* [Material for this exercise]:
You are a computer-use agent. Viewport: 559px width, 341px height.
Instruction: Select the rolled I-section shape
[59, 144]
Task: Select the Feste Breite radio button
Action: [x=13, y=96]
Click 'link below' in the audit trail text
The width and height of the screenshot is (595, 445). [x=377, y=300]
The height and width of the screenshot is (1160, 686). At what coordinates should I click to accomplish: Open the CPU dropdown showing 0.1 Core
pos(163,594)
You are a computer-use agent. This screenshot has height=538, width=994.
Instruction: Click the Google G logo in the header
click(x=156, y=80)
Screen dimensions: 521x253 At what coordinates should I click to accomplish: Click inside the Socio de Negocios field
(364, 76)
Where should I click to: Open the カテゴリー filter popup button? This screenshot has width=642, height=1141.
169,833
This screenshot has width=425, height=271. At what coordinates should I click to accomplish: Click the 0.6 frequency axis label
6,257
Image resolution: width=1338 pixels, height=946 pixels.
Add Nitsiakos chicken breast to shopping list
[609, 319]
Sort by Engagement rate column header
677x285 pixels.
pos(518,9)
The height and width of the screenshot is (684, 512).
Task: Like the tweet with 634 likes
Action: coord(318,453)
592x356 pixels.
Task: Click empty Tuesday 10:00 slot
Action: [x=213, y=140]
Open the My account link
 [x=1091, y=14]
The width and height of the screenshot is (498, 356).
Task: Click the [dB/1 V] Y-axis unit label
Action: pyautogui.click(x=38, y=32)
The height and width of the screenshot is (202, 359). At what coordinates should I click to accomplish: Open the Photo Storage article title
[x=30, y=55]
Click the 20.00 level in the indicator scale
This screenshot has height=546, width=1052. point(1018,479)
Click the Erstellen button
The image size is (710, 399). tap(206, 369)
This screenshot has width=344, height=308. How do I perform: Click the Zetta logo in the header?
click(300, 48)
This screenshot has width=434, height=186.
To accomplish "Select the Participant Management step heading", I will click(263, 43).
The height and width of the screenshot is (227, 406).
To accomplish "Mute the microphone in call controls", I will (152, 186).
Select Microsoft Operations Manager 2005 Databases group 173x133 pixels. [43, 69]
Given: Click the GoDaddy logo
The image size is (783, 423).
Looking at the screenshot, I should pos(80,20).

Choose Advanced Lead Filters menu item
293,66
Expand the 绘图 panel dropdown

* [Action item]: Go back to the data above and please quote exactly, and only, the lines from the line with "Add Nitsiakos chicken breast to shopping list" through its last line.

* [Answer box]:
Add Nitsiakos chicken breast to shopping list
[609, 319]
Sort by Engagement rate column header
677x285 pixels.
pos(518,9)
The height and width of the screenshot is (684, 512).
Task: Like the tweet with 634 likes
Action: coord(318,453)
592x356 pixels.
Task: Click empty Tuesday 10:00 slot
Action: [x=213, y=140]
Open the My account link
 [x=1091, y=14]
The width and height of the screenshot is (498, 356).
Task: Click the [dB/1 V] Y-axis unit label
Action: pyautogui.click(x=38, y=32)
The height and width of the screenshot is (202, 359). At what coordinates should I click to accomplish: Open the Photo Storage article title
[x=30, y=55]
Click the 20.00 level in the indicator scale
This screenshot has height=546, width=1052. point(1018,479)
Click the Erstellen button
The image size is (710, 399). tap(206, 369)
This screenshot has width=344, height=308. How do I perform: Click the Zetta logo in the header?
click(300, 48)
This screenshot has width=434, height=186.
To accomplish "Select the Participant Management step heading", I will click(263, 43).
The height and width of the screenshot is (227, 406).
To accomplish "Mute the microphone in call controls", I will (152, 186).
Select Microsoft Operations Manager 2005 Databases group 173x133 pixels. [43, 69]
Given: Click the GoDaddy logo
The image size is (783, 423).
Looking at the screenshot, I should pos(80,20).

Choose Advanced Lead Filters menu item
293,66
Expand the 绘图 panel dropdown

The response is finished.